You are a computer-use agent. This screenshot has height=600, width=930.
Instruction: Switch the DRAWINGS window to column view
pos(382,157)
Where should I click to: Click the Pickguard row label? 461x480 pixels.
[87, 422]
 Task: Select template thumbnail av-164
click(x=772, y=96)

__________________________________________________

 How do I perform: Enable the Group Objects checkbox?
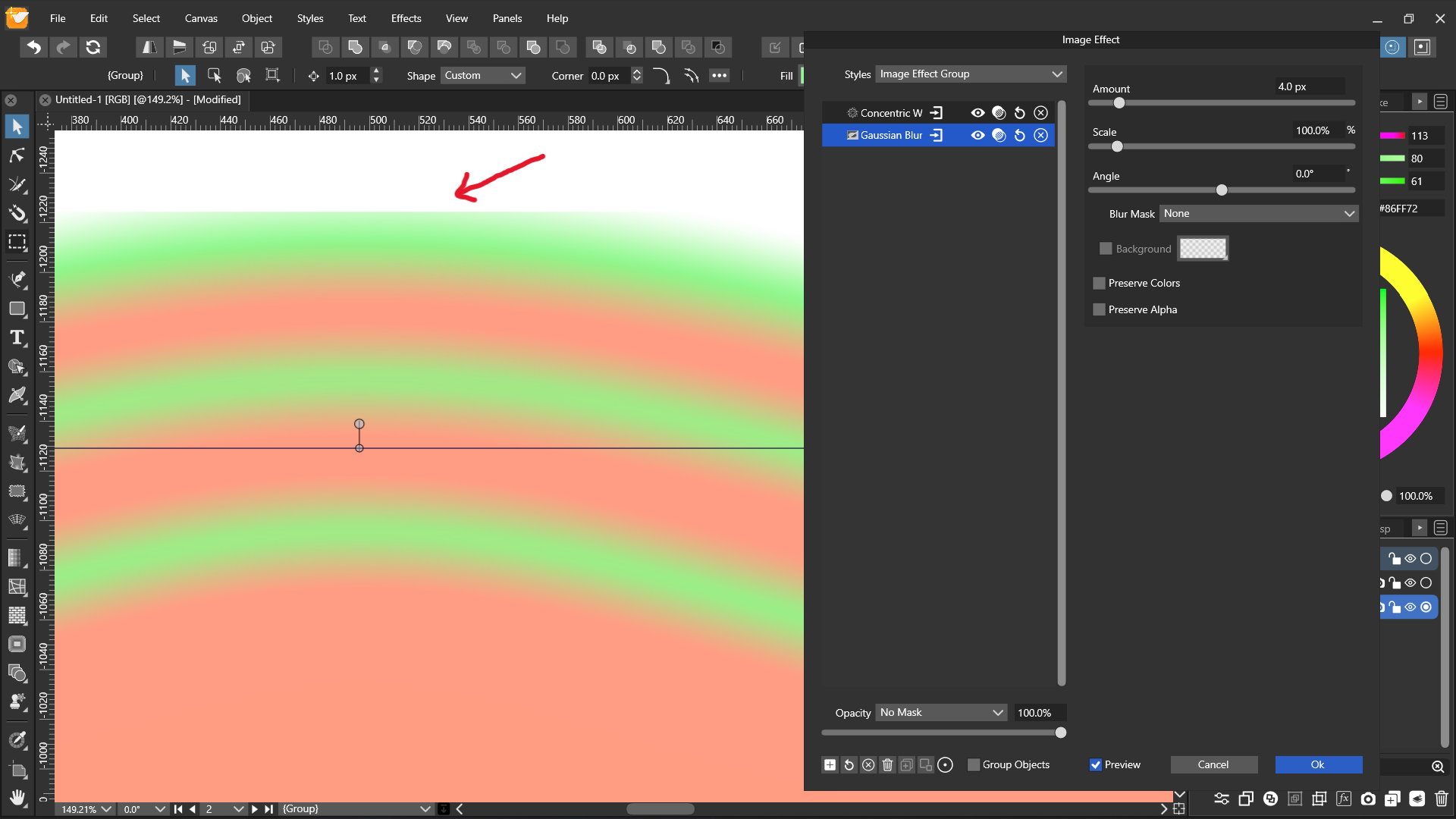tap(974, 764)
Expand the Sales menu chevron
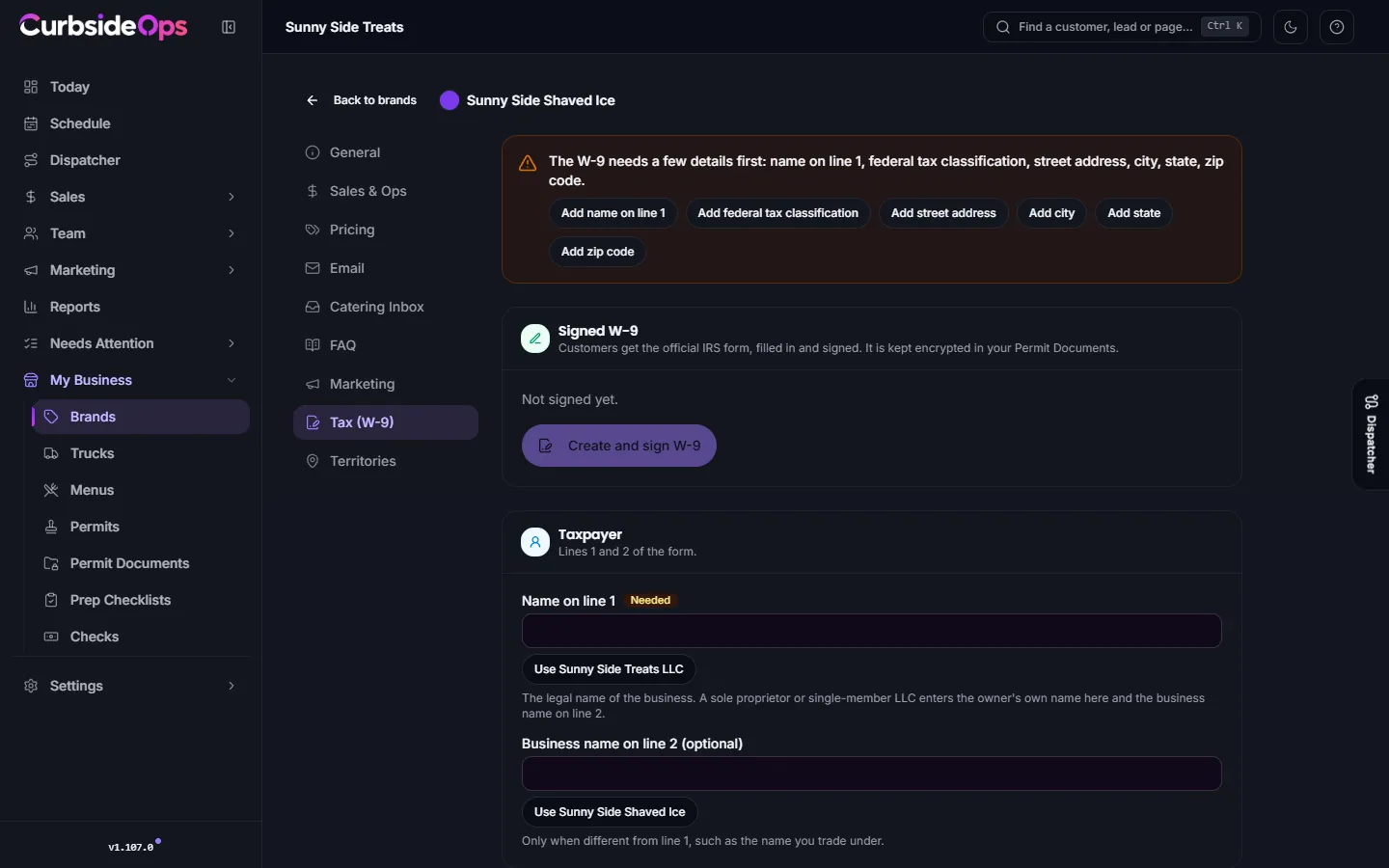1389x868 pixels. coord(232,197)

__________________________________________________

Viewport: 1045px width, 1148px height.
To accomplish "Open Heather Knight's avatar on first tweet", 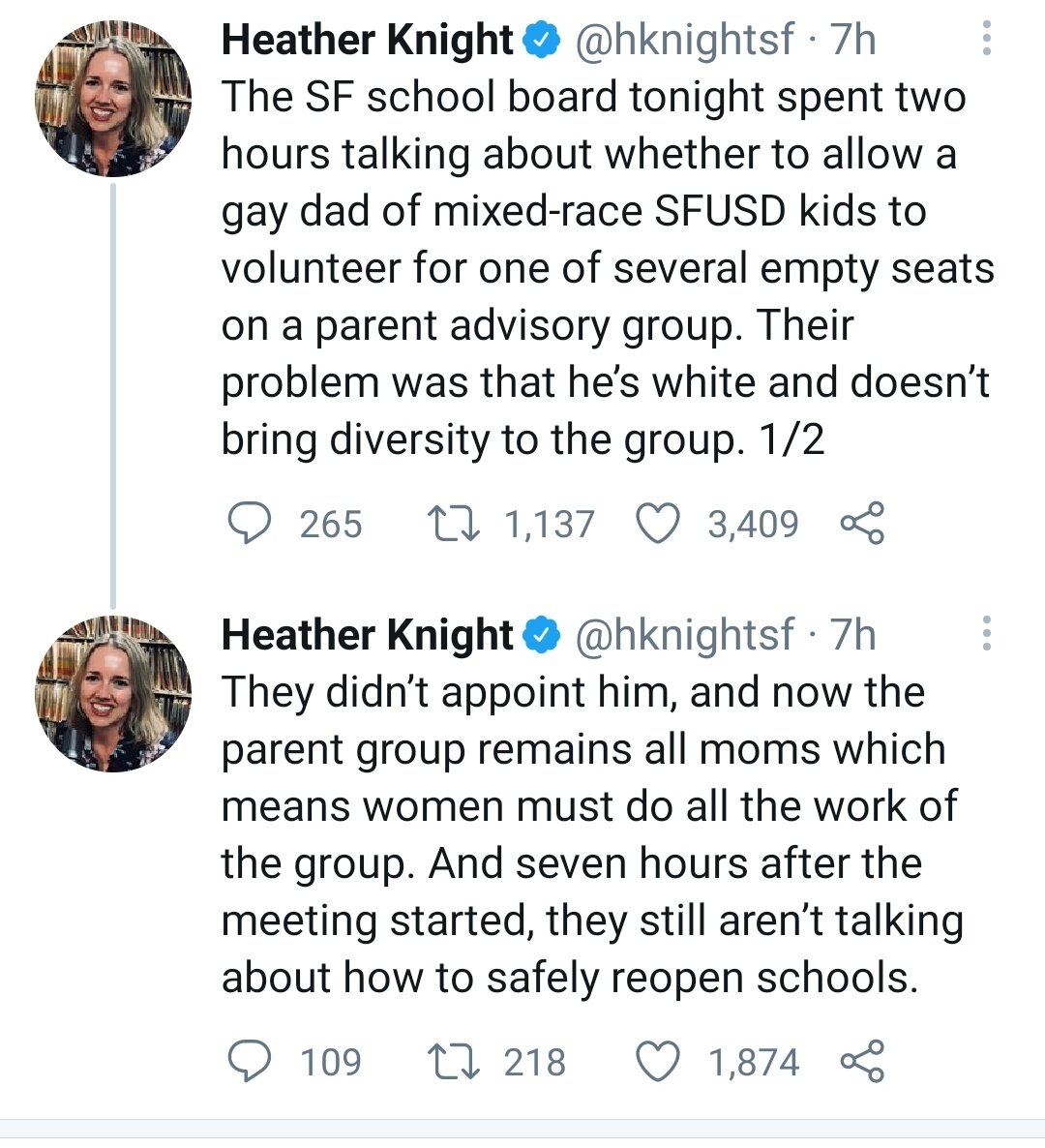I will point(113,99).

__________________________________________________

* To be done *
Turn the listing lines from the line with "Where should I" up to and including the line with "click(x=772, y=96)" into a JSON list of strings, one string per line, leaving out blank lines.

* Worked answer *
[
  "Where should I click to: Click the Pickguard row label? 461x480 pixels.",
  "[87, 422]",
  " Task: Select template thumbnail av-164",
  "click(x=772, y=96)"
]